Global Perspectives came about because the Washington-DC-based CQ Press asked Berkshire to develop a work on this topic, and it was originally to be published by them. We got into a dispute, however, when they wanted us to censor some of the authors’ work, and we refused. This had the positive result that Berkshire became the publisher. I was deeply committed to the project’s aims, even though I had sworn I would never deal with political scientists and hadn’t yet got involved with China. There was a simple reason: due to the years I’d lived abroad, I had come to see my home country differently. I appreciated it more in some ways, and saw its weaknesses more clearly.
A controversial spin-off from the academic Global Perspectives was the interactive website www.LoveUSHateUS.com, which gave us our first experience with hackers. My idea was to get people to be specific, to share stories and anecdotes, facts and figures, rather than offer opinions. That worked more or less, but what stands out for me is the variety of people who contributed, in the United States and outside it, from different nationalities and ethnicities and backgrounds. We are working out how to relaunch the project as a forum in our new WordPress site, with sufficient security and at least a couple of moderators.
I imagine that the demonstration of nationalism, and patriotism, such as the Pledge of Allegiance, is something we’ll debate, because we continue to see this in different ways. I was talking to two young Europeans the other evening when we were told to stand for the “lowering of the colors” at a club restaurant on the Long Island shore. Many people put their hands on their hearts while the US flag was lowered from the flagpole. I asked my companions what they thought of all this. They said it was odd but they were used to it, and that the Super Bowl had been the biggest surprise: the singing of the anthem, the Pledge of Allegiance. “We don’t do things like that in Europe.”
This reminded me of the time when I did say the Pledge of Allegiance, as a public official, an officer of the Commonwealth of Massachusetts. I had to stand in front of the community television camera with the other nine respectable school committee members, hand on heart, every week.
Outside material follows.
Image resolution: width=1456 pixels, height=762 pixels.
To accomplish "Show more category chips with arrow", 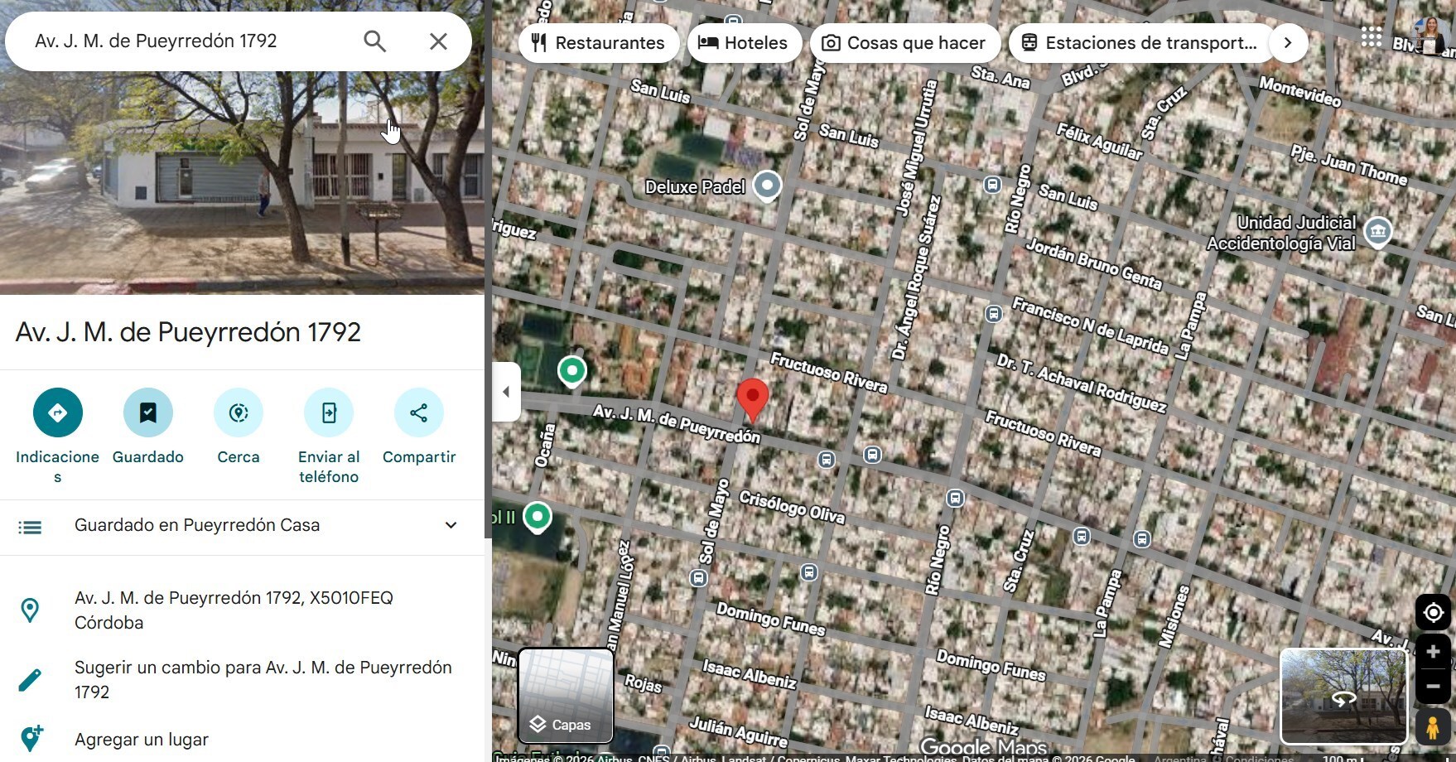I will click(x=1288, y=43).
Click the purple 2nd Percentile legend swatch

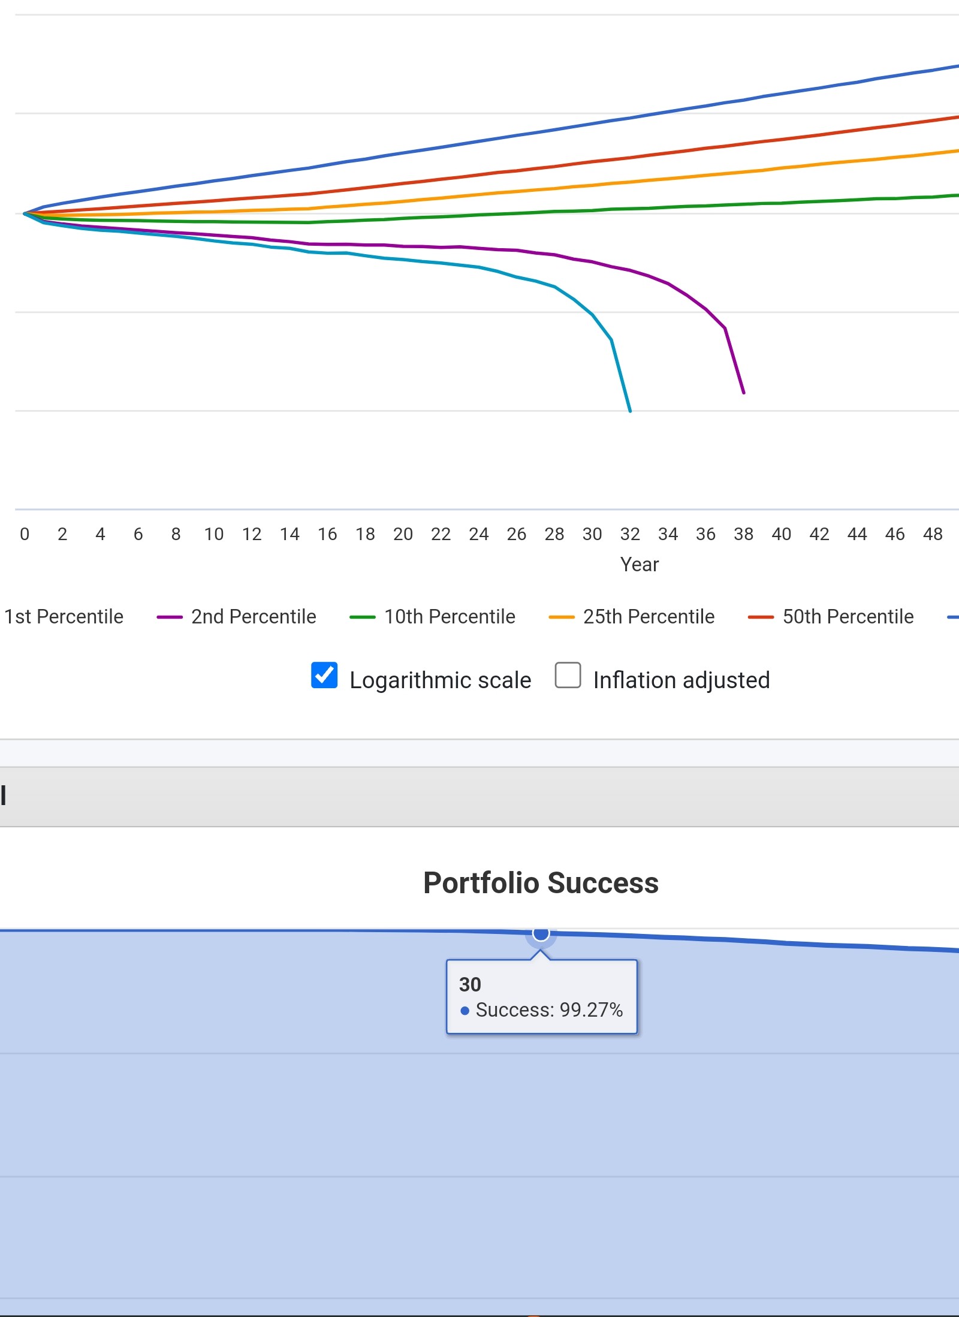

On the first occasion, I thought about refusing, as I had in 9th grade. But that seemed the wrong battle to pick. Instead, I said each word clearly. Indivisible. With liberty and justice. For all.
When I say those words today, every now and then, Mr. Smith is at the back of my mind. I still think the Pledge of Allegiance is a silly practice and that Americans in the twenty-first century should give it up. (It was adopted by Congress in 1942, and the words “under God” were added in 1954, so the Pledge is hardly part of our democratic heritage.)
But I also wonder what we would find to replace the ritual that draws everyone in our high school auditorium on Town Meeting night—friends and enemies, wealthy newcomers and local people whose families go back to the Revolution—together, speaking in unison. I am happy to think that we have, on some abstract level, a common commitment to liberty and justice. And I find myself touched by a ritual that all of us can join in.